My Review: I had some reservations in reading this book because I really hated Eat, Prey, Love — but I thought that maybe Gilbert’s fiction writing would be better than her nonfiction. At first, I had a hard time getting into the story, because I really disliked the main character, Vivian. Vivian was basically a self involved narcissist who thought the world revolved around her — and if she said she was pretty once, she did it 100 times. Vivian was a naive little rich girl — who, if you could believe it, didn’t really seem to know that there was a war on — even though this book takes place during WWII. It actually got a little annoying, how self centered this character was. To be honest, I was kind of feeling a little nostalgic (in a bad way) about Gilbert’s memoir.
At the beginning of the book, Vivian receives a letter from the daughter of an old friend, Angela, who asks Vivian what Vivian had mean to Angela’s dad. Vivian, instead writes a letter back to Angela, explaining what her dad meant to Vivian. The premise seems a little far fetched — I mean, how long was this freaking letter?? Anyway, since the letter was supposed to be about what Angela’s dad meant to Vivian, it was annoying that he wasn’t introduced until after 85% of the story had already been told. I mean, really?
And haven’t we all gotten past the “shock” of thinking of women as “sexual beings”? Sometimes I felt that Gilbert only set the book in the 1940’s so that a woman having a lot of unmarried sex was somehow “shocking”. I felt this way because I never really got the flavor of 1940 in her book, and even though WWII was the biggest thing happening at the time, it played such a minor role in the book that it was as if it didn’t even exist.
Despite my thoughts above, lots of reviews that I have read were actually pretty positive (i.e., Kristin Kraves, Carla Loves to Read, and Theresa Smith Writes. In deciding whether to read this book, you should take both perspectives into account.
What I’m Reading Now:


The themes of the above books are very different.
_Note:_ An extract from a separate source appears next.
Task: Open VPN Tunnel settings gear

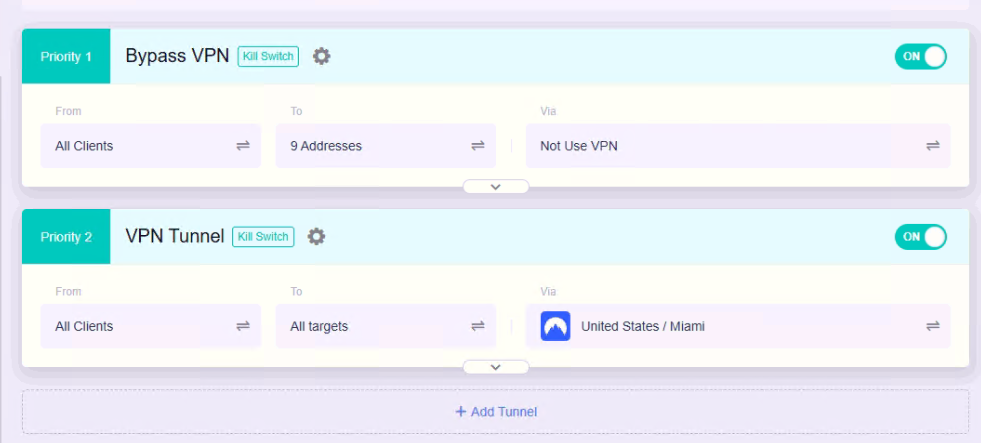Action: click(316, 237)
One is a horror novel (Snow) and one is a memoir (Crooked Lines). Neither theme is what I was reading this time 3 years ago, but I am known for my eclectic reading preferences, so it isn’t a surprise.
Snow by Ronald Malfi
Todd Curry wants nothing more than to spend Christmas with his son. But when a brutal snowstorm cancels his flight from Chicago to Des Moines, Todd and a few other stranded passengers decide to rent a Jeep and make the trip on their own.
During the drive, they pick up a man wandering through the snow, who claims to be searching for his lost daughter. He is disoriented and his story seems peculiar. Strangest of all are the mysterious slashes cut into the back of the man’s coat, straight down to the flesh…
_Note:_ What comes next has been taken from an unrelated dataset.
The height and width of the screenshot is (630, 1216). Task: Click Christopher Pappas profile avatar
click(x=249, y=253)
When they arrive at the nearest town, it appears deserted. Windows dark, car abandoned, fired burning unattended. But Todd and the rest of the travelers soon learn the town is far from deserted, and that they are being watched…
Crooked Lines by Jenna Zark
When you part company with the life you’ve been living, how do you start a new one?
While trying to sort out the answer to this question-along with the question of what being Jewish meant to her-Zark began writing. This book was born of the journey. Married to the cantor of a Jewish synagogue, trying to fit in to a life she hadn’t anticipated, Jenna Zark is completely unprepared when her marriage falls apart. Now staring down the prospect of being a single mom, Zark has to decide if and how to work with her former husband, now co-parent, to give her son a Jewish heritage. While the holidays and rituals in these pages are Jewish, the theme is universal and familiar for anyone who has ever experienced lifetransforming loss. Crooked Lines is Jenna Zark’s honest and compelling story of navigating divorce, single parenthood, interfaith marriage, and losing parents while holding on to one’s humor and traditions.